Passage given:
____
From 37d88ed58bcdec5bb22b4009aa844aeeb32dc093 Mon Sep 17 00:00:00 2001
From: Madhukar Mishra <madhukar.mishra@grofers.com>
Date: Sat, 5 Jan 2019 12:05:16 +0530
Subject: [PATCH] Add readme with notes

---
 README.md                | 168 +++++++++++++++++++++++++++++++++++++++
 python_concurrency.ipynb |   6 +-
 2 files changed, 171 insertions(+), 3 deletions(-)
 create mode 100644 README.md

diff --git a/README.md b/README.md
new file mode 100644
index 0000000..95da1ab
--- /dev/null
+++ b/README.md
@@ -0,0 +1,168 @@
+[Talk at pybits](https://youtu.be/rzpP05WJilo)
+
+# Setup
+1. Install pipenv
+`pip install pipenv`
+2. Install python dependencies
+`pipenv install`
+
+# Running
+## notebook
+`pipenv run jupyter notebook python_concurrency.ipynb`
+## webserver (required for http client examples)
+`pipenv run python scripts/server.py`
+
+# Notes
+
+### The free lunch is over
+- we've gone from khz to ghz in 20 years
+- but we can't fit more transistors onto ICs anymore.
+
+- Adding resources to a system is called vertical scaling
+  If we can't vertically scale up, how do we achieve more throughput ?
+
+- we do it by adding 'more' of that resource, instead of using more powerful
+  resource
+
+- This is called scaling horizontally
+
+- some languages which offer better constructs for concurrency, and they are
+    gaining traction.
+
+### cocurrency is the way forward
+- Ahmdal's Law says that throughput gains are bounded by how much of the program
+  has to run in a sequential manner.
+  (The more you can can parallelize, the faster you can go)
____
Exercise set:
A. Output a stretch of the patch word for word: begin at the words "From 37d88ed58bcdec5bb22b4009aa844aeeb32dc093 Mon" and stop after "insertions(+), 3 deletions(-)".
B. In the notes in the patch, what is it called when more of a resource is added instead of a more powerful one?
The rows that come next have nothing to do with the patch.

Dataset items:
____
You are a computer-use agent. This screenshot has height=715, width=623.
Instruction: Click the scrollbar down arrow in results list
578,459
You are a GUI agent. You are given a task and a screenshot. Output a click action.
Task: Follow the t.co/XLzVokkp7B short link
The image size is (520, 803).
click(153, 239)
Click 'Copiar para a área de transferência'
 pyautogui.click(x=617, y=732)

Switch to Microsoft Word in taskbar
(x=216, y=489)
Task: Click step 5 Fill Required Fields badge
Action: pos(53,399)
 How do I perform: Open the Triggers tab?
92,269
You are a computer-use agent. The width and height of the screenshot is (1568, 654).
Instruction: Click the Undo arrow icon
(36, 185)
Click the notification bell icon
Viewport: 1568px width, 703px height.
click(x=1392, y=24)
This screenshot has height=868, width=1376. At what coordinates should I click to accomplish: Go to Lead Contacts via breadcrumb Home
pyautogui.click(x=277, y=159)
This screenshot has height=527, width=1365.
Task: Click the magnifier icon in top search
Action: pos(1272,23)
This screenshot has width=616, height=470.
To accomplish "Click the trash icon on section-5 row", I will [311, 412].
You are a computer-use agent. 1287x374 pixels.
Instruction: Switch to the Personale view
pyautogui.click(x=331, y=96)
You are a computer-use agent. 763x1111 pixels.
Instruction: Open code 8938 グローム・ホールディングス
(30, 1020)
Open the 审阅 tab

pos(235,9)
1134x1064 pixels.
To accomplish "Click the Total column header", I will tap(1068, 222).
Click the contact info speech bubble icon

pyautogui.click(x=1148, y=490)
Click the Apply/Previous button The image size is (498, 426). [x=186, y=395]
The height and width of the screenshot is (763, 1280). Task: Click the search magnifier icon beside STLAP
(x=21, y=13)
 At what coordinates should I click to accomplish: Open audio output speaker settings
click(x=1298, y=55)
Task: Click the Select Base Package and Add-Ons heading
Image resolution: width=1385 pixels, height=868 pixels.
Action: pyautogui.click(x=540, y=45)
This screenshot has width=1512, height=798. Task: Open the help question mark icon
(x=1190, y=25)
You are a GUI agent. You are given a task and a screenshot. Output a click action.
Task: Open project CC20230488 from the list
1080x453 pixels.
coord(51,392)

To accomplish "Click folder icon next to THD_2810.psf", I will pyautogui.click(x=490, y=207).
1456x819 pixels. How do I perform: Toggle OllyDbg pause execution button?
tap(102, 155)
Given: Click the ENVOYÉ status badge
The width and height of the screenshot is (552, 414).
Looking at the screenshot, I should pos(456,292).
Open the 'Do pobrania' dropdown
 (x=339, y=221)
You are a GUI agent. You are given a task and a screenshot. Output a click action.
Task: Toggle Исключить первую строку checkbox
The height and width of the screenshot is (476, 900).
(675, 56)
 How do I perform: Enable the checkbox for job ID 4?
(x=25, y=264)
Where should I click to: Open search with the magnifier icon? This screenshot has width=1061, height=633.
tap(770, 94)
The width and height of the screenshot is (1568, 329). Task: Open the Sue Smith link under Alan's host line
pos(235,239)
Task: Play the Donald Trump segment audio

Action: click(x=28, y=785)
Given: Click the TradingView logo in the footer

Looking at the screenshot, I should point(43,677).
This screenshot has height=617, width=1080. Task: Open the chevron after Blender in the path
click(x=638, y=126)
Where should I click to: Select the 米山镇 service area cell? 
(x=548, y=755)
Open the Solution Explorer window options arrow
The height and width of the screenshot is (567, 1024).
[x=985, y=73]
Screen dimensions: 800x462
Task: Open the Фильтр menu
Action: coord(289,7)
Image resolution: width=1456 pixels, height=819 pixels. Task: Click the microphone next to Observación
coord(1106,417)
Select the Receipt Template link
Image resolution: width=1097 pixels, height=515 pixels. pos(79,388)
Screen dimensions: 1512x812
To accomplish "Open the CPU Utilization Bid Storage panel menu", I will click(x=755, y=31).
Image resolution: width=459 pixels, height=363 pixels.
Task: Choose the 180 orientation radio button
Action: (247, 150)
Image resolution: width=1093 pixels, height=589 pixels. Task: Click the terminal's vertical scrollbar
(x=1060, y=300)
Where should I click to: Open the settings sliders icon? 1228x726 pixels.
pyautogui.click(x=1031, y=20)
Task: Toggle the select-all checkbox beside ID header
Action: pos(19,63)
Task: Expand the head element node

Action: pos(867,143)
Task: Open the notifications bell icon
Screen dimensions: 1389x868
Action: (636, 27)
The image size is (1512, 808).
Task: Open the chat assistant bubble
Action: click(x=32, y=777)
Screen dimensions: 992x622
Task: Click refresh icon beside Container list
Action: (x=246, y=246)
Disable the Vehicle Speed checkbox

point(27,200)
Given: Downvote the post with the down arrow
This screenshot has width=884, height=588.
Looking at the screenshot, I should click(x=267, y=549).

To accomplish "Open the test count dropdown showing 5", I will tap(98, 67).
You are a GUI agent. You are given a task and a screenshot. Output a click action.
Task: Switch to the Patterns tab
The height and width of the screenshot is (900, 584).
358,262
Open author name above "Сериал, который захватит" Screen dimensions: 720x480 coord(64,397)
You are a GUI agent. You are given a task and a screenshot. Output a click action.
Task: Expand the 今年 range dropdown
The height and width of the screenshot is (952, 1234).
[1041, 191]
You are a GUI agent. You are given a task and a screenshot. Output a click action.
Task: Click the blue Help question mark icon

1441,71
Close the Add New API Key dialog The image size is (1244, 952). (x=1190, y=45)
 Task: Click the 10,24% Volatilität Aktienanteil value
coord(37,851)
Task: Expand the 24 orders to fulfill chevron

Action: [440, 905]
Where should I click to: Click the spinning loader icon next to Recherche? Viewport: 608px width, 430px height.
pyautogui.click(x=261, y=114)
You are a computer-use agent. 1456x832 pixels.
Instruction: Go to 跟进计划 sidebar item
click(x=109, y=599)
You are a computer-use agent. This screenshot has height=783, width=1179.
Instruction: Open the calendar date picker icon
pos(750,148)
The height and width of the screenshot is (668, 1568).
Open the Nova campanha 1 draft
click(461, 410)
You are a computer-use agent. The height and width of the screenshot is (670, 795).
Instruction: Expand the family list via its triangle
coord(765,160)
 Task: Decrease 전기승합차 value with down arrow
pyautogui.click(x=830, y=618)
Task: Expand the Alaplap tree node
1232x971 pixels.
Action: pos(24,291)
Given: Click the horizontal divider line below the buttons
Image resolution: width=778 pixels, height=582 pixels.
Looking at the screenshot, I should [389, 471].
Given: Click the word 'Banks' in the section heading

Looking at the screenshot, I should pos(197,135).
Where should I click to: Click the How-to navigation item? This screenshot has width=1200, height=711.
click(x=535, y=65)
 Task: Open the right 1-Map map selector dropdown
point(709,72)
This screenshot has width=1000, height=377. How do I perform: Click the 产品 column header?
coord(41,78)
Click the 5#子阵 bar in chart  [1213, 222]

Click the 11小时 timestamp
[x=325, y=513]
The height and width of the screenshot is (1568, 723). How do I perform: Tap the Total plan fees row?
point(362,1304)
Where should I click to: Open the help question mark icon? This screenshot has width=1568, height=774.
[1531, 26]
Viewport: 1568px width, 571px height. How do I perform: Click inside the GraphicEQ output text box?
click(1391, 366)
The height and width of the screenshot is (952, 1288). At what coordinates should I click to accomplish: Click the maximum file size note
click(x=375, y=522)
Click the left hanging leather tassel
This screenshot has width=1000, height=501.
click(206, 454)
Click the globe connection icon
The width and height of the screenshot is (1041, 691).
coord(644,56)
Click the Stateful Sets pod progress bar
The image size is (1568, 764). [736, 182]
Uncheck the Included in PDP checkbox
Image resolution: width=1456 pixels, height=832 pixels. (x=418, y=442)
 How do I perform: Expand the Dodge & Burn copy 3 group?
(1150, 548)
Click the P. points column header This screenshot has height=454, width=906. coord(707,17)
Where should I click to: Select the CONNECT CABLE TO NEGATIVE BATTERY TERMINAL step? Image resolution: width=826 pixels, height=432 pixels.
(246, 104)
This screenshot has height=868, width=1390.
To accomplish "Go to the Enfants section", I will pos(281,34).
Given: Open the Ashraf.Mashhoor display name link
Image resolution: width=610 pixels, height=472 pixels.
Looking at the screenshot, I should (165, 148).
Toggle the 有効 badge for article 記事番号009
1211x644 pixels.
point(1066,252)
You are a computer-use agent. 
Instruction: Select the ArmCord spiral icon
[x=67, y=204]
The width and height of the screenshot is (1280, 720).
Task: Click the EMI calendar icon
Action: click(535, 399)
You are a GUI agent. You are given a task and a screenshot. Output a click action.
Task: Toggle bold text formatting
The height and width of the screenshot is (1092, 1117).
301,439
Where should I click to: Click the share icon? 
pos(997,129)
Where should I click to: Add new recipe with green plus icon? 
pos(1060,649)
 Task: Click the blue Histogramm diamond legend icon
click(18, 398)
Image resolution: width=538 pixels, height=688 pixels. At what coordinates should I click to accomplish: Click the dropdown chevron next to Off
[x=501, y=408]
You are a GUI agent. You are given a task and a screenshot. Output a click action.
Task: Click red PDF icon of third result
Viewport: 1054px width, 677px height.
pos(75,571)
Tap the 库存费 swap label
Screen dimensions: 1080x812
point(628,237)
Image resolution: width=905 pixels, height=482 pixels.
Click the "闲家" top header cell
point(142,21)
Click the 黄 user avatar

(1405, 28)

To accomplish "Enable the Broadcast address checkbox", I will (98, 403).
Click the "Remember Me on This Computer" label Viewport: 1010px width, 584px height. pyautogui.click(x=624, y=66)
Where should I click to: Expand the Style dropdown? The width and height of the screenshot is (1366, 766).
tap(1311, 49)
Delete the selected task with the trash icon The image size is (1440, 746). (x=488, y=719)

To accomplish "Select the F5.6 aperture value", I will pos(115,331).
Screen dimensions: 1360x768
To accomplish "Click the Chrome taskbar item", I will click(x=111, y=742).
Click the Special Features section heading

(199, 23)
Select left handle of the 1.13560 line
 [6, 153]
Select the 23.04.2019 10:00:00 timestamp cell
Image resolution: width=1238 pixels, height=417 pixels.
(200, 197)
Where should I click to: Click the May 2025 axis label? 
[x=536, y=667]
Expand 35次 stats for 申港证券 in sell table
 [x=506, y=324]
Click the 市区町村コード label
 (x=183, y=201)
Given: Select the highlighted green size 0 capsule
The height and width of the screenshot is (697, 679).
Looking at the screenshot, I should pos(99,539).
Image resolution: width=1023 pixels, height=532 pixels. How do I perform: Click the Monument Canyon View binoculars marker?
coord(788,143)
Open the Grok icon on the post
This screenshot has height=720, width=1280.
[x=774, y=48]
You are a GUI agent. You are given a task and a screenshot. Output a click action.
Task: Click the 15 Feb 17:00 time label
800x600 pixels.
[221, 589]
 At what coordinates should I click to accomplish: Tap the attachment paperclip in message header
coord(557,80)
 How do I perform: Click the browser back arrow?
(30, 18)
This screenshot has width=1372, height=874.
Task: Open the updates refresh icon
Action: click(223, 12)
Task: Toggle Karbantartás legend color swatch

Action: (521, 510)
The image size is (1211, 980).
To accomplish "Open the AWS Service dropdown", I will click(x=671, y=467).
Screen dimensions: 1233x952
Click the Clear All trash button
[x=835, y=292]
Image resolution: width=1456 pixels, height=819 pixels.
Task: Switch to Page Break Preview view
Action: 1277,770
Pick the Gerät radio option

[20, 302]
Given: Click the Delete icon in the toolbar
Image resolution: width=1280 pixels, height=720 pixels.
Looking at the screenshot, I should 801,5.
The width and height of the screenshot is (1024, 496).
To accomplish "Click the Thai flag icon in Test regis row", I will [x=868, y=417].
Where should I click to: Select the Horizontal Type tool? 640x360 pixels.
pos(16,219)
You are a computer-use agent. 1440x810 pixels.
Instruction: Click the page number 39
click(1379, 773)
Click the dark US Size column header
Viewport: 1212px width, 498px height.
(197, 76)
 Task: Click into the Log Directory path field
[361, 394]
____
Answers provided:
A.
From 37d88ed58bcdec5bb22b4009aa844aeeb32dc093 Mon Sep 17 00:00:00 2001
From: Madhukar Mishra <madhukar.mishra@grofers.com>
Date: Sat, 5 Jan 2019 12:05:16 +0530
Subject: [PATCH] Add readme with notes

---
 README.md                | 168 +++++++++++++++++++++++++++++++++++++++
 python_concurrency.ipynb |   6 +-
 2 files changed, 171 insertions(+), 3 deletions(-)

B. Scaling horizontally.